Average business provided by major players is as follows:
  • Amazon: ~3 Lakh articles per month (peak 6 Lakhs)
  • Snapdeal : 80000 articles per month
  • Myntra : 50000 articles per month
  • Flipkart : 30000 articles per month
  • Yepme : 60000 articles per month
  • Parcel Revenue : Rs. 92.35 Crores till Nov 2015
  • Speed Post revenue : Rs. 1023 Cr till Nov 2015 (~10% eCommerce business) 

Revenue Growth 

  • Speed Post revenue growth in the current FY is more than 16%. CAG report laid in Parliament on 8th May 2015 highlights that Speed Post is far better than private couriers, in terms of reach, assured delivery and delivery time. 
  • Department has tied-up with more than 400 e-commerce agencies including Flipkart, Snapdeal, Amazon, YepMe, Shopclues etc for delivering e-Commerce pre-paid as well as Cash on Delivery (CoD) orders. Amazon is the largest business partner in e-Commerce. Rs 1000 Crore COD collection by Department of Posts so far and this figure this likely to cross Rs 1500 Crores by the end of the current FY. 
  • Parcel revenue which registered 2% decline in 2013-14, registered 37% growth in 2014-15. 117% growth in parcel revenue till 31st October 2015 in the current FY. 

Digital India 

  • Core Banking Solution (CBS) rolled out in 12441 Post Offices along with 300 ATMs. CBS shall be rolled-out in all 25,000 Departmental POs along with 1000 ATMs by 31st March 2016. 
  • Core Insurance Solution (CIS) rolled out in 23,792 Post Offices and shall be rolled out in all 25,000 Departmental POs by 31st March 2016. 
  • Supply of solar powered, biometric hand-held devices with connectivity to about 20,000 rural Branch Post Offices shall be completed by 31st March 2016. All 130,000 rural post offices would be provided with hand-held devices by March 2017. 

E-Commerce Parcel Hub.

E-Commerce Parcel Processing Centre at Parel, Mumbai was dedicated to nation by Shri Ravi Shankar Prasad, Hon’ble Minister of Communications & Information Technology, Government of India on 9th January, 2016. 
The mechanized e-Commerce Parcel Hub is spread in an area of about 12,000Sq. feet built up area.

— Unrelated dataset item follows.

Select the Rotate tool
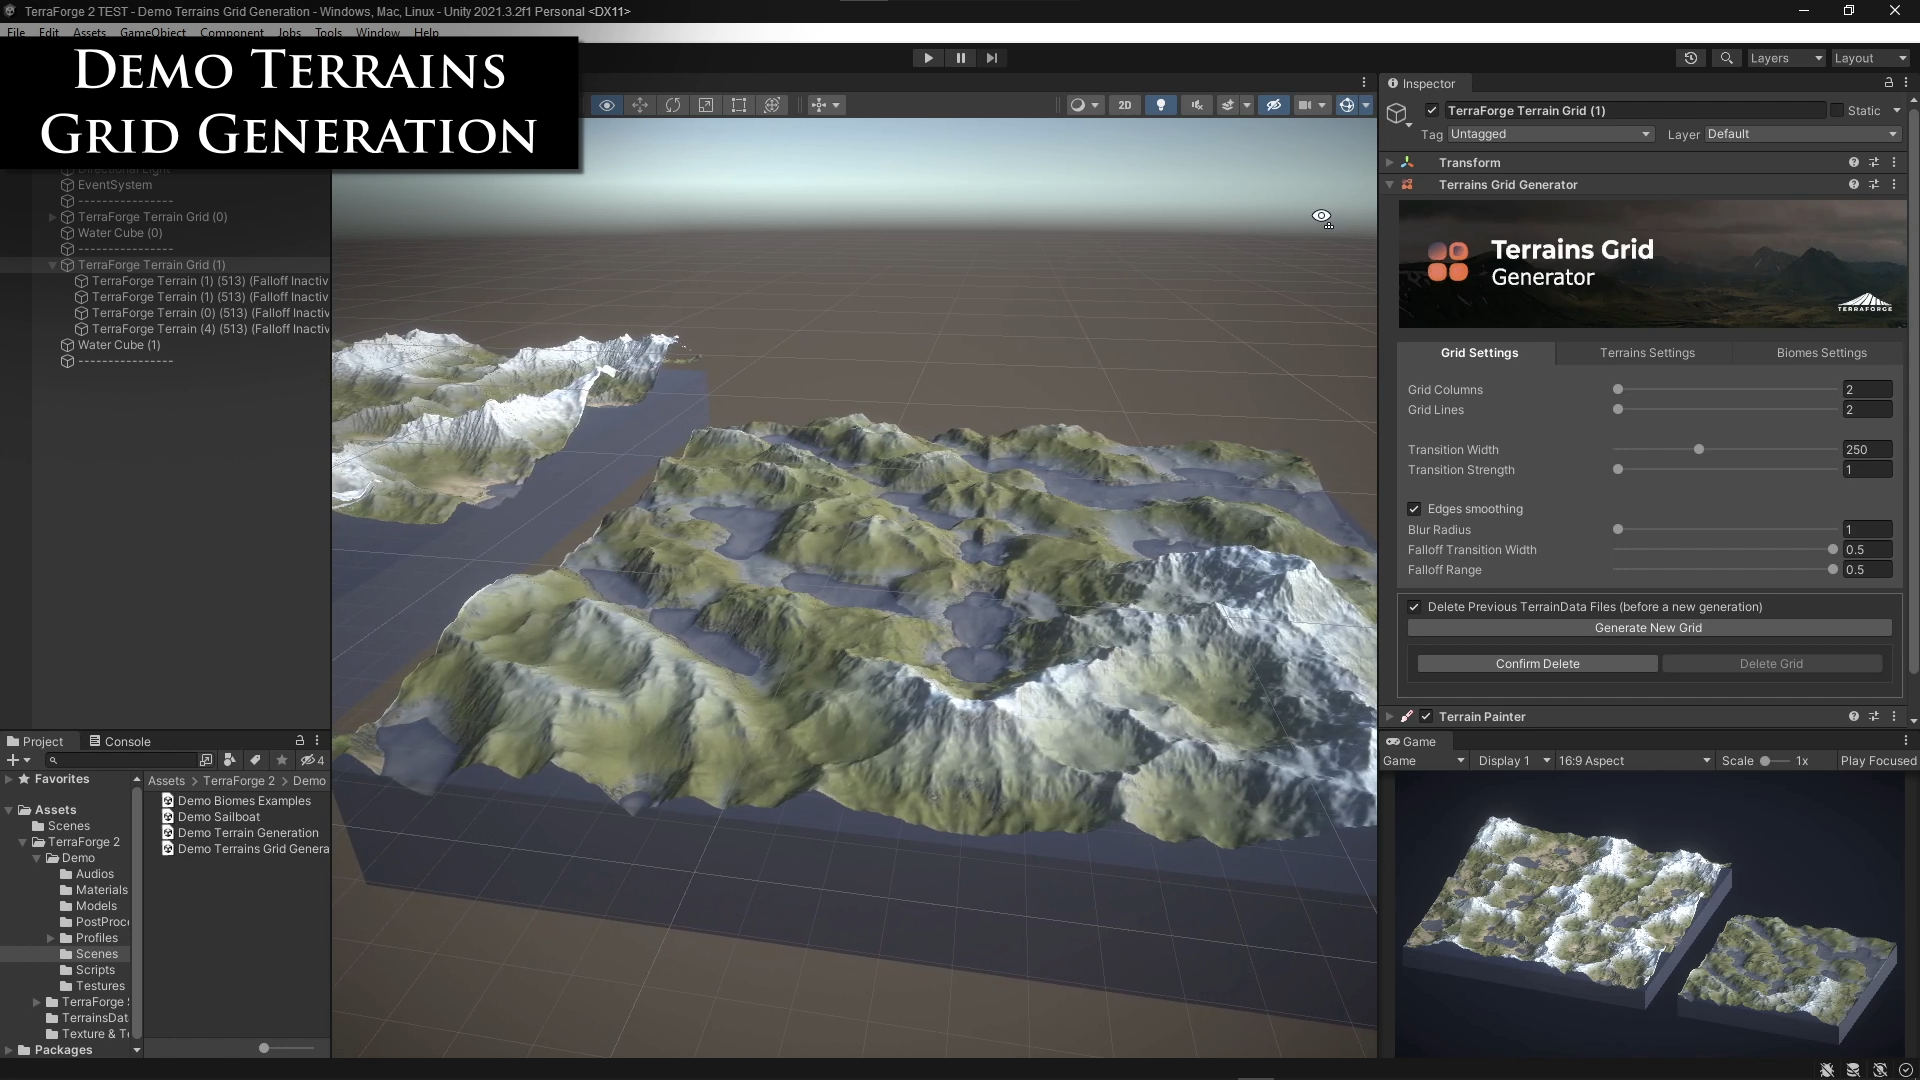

Processing of parcels at this centre is fully mechanized & computerized using conveyer belts, scanners and computers and electronic weighing scales etc. Dedicated transport facility is provided to dispatch parcel bags to Airport Mumbai for dispatch by air to all places in India. This hub is designed to handle 30,000 e-Commerce parcels in a day in three shifts. This Parcel Hub is equipped with CCTV to enhance security. Articles booked by all the major e-Commerce players are being processed at this centre.